Il divario Nord-Sud – Nel 2021 si contano oltre 108mila famiglie in meno in condizioni di povertà assoluta al Nord (da 7,6% del 2020 a 6,7%), dinamica confermata anche a livello individuale (-301mila persone, da 9,3% a 8,2%). Andamento opposto si registra nel Mezzogiorno dove la povertà assoluta cresce e riguarda il 10% delle famiglie (da 9,4%) e il 12,1% degli individui (da 11,1%, +196mila). Nel Centro, infine, l’incidenza di povertà rimane stabile tra le famiglie (da 5,4% a 5,6%), ma aumenta tra gli individui (da 6,6% a 7,3%, +75 mila rispetto al 2020).

Peggiora la situazione tra le famiglie in cerca di occupazione – La povertà assoluta è stabile tra le famiglie con persona di riferimento occupata (da 7,3% del 2020 a 7%), che avevano risentito maggiormente degli effetti della crisi, e tra quelle con persona di riferimento ritirata dal lavoro (da 4,4% a 4,3%), mentre peggiora ulteriormente, dal 19,7% al 22,6%, tra le famiglie con persona di riferimento in cerca di occupazione. Anche le famiglie con persona di riferimento dipendente presentano un’incidenza di povertà che sostanzialmente non varia (da 7,7% a 7,5%), ma se la persona di riferimento è un operaio o assimilato si raggiunge il 13,3%. Segnali di stabilità si osservano anche tra le famiglie composte solamente da italiani (5,7%), dopo il peggioramento dello scorso anno, mentre si aggrava la condizione di quelle composte da soli stranieri (da 26,7% del 2020 a 30,6%).

I minori in povertà assoluta – Nel 2021 si registra una sostanziale stabilità anche dell’incidenza della povertà per le diverse tipologie familiari. Segnali di miglioramento, stima l’Istat, si rilevano per le famiglie di due componenti (da 5,7% a 5,0%) e 3 componenti (da 8,5% a 7,1%). La presenza di figli minori continua però ad essere un fattore che espone maggiormente le famiglie al disagio.

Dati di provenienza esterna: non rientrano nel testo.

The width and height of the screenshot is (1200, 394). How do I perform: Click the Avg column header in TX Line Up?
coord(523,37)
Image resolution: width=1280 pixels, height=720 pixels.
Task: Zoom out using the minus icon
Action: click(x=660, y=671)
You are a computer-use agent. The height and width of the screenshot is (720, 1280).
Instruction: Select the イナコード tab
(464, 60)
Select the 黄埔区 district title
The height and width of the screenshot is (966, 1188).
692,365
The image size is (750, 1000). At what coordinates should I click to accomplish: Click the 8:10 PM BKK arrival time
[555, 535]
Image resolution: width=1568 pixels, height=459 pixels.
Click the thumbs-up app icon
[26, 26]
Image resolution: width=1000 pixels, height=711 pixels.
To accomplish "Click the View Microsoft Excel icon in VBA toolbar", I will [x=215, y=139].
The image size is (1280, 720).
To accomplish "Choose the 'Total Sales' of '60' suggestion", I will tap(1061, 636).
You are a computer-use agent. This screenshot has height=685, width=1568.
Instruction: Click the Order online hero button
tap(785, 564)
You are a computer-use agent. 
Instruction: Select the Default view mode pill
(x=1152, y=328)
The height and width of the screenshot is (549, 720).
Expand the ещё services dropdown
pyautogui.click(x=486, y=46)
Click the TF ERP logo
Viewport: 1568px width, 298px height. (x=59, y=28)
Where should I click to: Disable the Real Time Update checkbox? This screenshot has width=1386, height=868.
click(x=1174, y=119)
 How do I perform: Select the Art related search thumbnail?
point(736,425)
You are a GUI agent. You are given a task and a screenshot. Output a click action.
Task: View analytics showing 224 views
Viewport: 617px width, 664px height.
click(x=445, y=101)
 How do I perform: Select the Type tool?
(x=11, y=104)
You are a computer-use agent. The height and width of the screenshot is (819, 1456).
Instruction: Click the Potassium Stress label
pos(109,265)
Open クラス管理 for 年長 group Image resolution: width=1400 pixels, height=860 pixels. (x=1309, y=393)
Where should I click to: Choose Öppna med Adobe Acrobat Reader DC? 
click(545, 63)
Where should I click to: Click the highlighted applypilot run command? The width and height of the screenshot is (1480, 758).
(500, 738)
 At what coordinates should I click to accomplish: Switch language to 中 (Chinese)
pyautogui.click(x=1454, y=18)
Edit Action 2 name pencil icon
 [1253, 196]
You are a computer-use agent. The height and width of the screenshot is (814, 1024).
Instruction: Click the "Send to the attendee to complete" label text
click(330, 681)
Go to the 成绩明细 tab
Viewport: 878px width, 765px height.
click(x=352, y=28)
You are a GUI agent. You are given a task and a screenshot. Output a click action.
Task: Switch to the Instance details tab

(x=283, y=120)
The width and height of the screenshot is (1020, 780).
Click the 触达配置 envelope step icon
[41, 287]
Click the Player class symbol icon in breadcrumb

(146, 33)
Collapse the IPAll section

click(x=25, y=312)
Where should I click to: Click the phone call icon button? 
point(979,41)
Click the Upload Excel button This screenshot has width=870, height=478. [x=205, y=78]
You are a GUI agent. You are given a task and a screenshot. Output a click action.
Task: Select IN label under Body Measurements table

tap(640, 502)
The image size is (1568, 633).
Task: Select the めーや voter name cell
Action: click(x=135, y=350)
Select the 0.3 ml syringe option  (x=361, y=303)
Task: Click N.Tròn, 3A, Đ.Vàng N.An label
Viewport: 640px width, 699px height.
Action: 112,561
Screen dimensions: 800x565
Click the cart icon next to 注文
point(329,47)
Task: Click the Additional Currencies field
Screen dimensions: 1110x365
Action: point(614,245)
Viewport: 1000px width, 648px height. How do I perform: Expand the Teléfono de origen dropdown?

Infatti, l’incidenza di povertà assoluta si conferma elevata (11,5%) per le famiglie con almeno un figlio minore e nel caso di famiglie formate da coppie con 3 o più figli sale al 20%. La percentuale è decisamente più bassa e pari al 5,5% tra le famiglie con almeno un anziano (5,6% nel 2020, valore sostanzialmente stabile) a conferma dell’importante ruolo di protezione economica che i le pensioni assumono in ambito familiare.

Il totale dei minori in povertà assoluta nel 2021 è pari a 1 milione e 384mila: l’incidenza si conferma elevata, al 14,2%, stabile rispetto al 2020 ma anche in questo caso maggiore di quasi tre punti percentuali rispetto al 2019, quando era pari all’11,4%. Le incidenze di povertà sono stabili anche tra i giovani di 18-34 anni (11,1%) e tra gli over65 (5,3%). Valori elevati dell’incidenza di povertà assoluta si continuano a osservare per le famiglie con persona di riferimento di 35-54 anni, dunque in piena età attiva, colpite in modo significativo dalla crisi nel 2020: 9,9% per quelle con persona di riferimento tra i 35 e i 44 anni e 9,7% per le famiglie con persona di riferimento tra 45 e 54 anni.